Re/code recently spoke with an inside source at financial online payment startup Square. Over the past few years, the company has skyrocketd in popularity and is actively upsetting the credit card industry with its simple, mobile payment services. We’ve reported on a lot of the company’s activities in the past and are interested in the future of Square just as much as the next tech guy. According to the unnamed source that spoke with Re/code, Square is a hot commodity for bigger companies, but isn’t sure it wants to be bought up by just anybody.
The article accurately describes Square as an ambitious startup that has plans to “disrupt a massive industry of powerful old-school players.” The company has rewritten the way small businesses build their finances. Nearly every mom-and-pop shop that I go into these days uses Square to ring up customers.
I have personally used it at comic book conventions to ring customers who want to buy stuff, but have run out of cash. The service is very convenient and the pricing is relatively competitive with major business credit service companies.
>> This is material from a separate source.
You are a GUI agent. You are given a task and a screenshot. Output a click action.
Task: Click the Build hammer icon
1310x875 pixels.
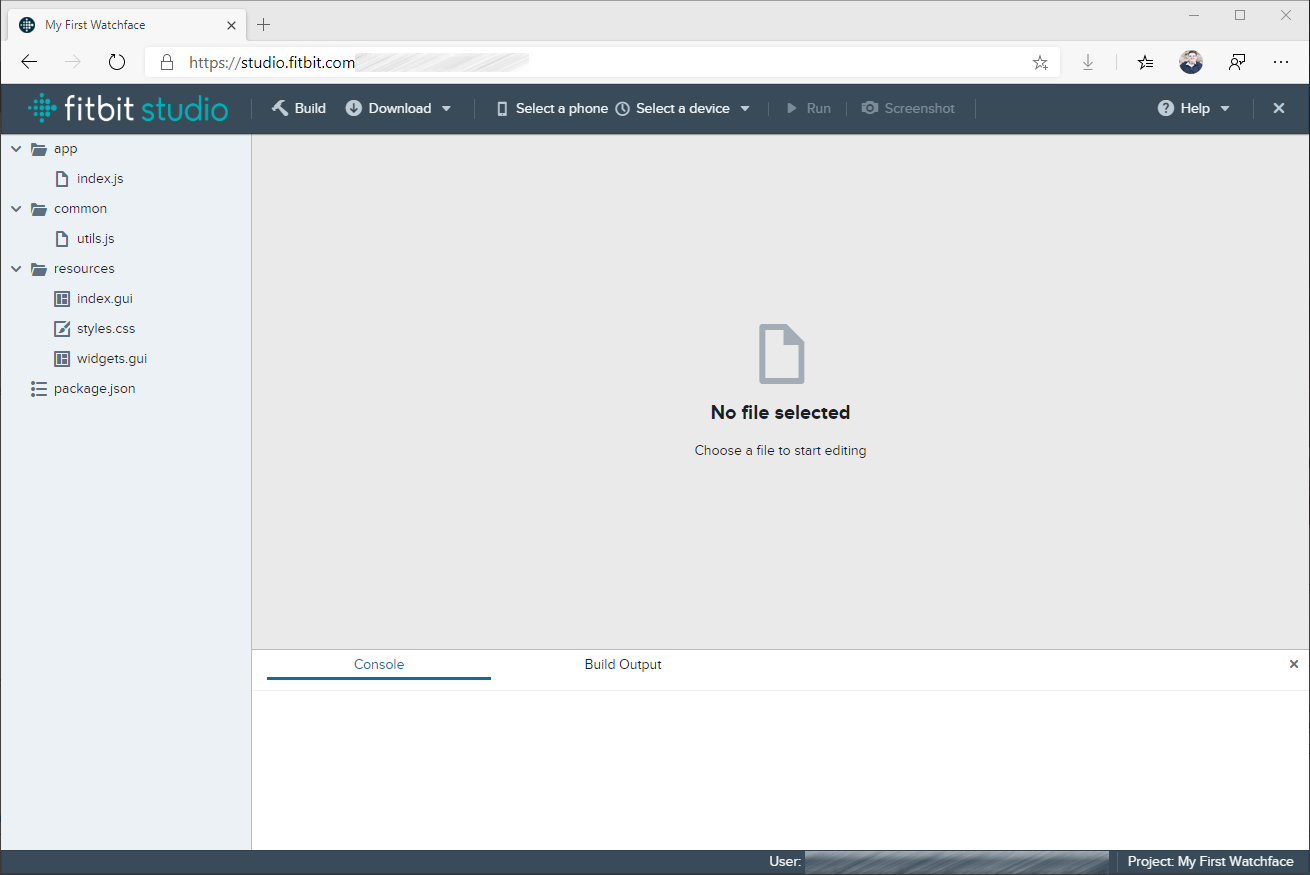point(280,108)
In discussing the future of Square with the insider, Re/code discovered that Google has recently been trying to woo the company’s founder and CEO Jack Dorsey. Dorsey and Square’s Board of Directors does not appear to be interested in what Google is offering. According to the source, “a sale to Google would disappoint Dorsey.” Apparently, when Google tried to acquire Twitter, Dorsey’s former company, it left a bad taste in his mouth. “Jack does not want to sell to Google” one source was quoted as saying.
According to Re/code, Dorsey also believes that Square’s design aesthetic matches up more with Apple than Google. In fact, Square’s hardware chief Jesse Dorogusker worked at Apple for eight years.
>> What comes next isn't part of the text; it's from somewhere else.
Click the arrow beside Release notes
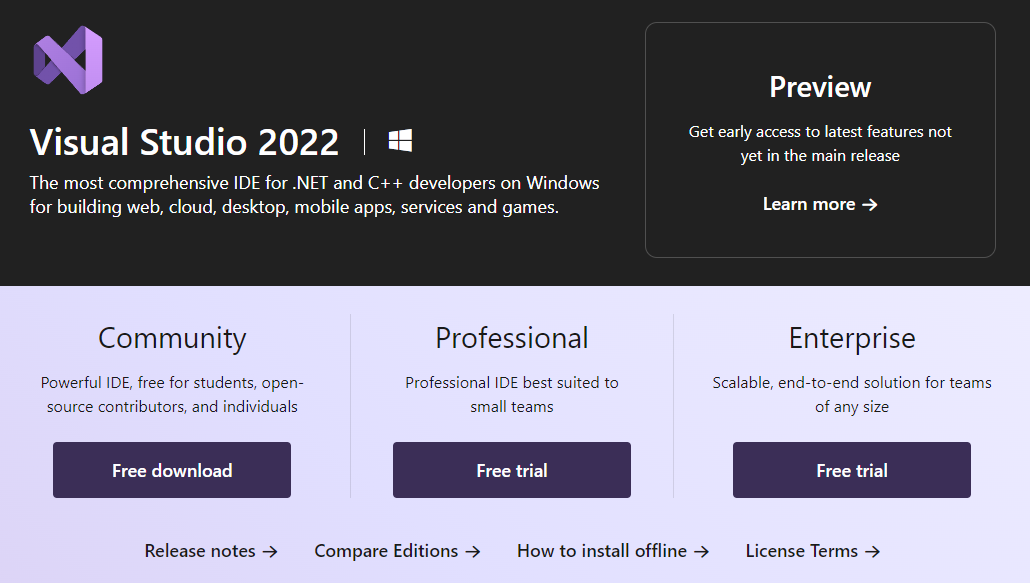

Unfortunately, this love triangle ends with Apple. While Square may be more inclined to accept an offer from the iPad maker, Apple is not likely to be interested in what the company has to offer. Apple is not looking to move into the offline payment market, but rather is looking for ways to use its software and mobile devices to make online purchases easier and more integrated for customers. Sources familiar with the issue say that Apple has “soured on the idea of making an acquisition to Square” for now.
Frankly, I’m glad that Apple doesn’t want Square and that Square doesn’t want Google. The small startup company has the potential to rock the financial industry with its forward thinking and innovative design. I’d much rather see Square take over than be taken over.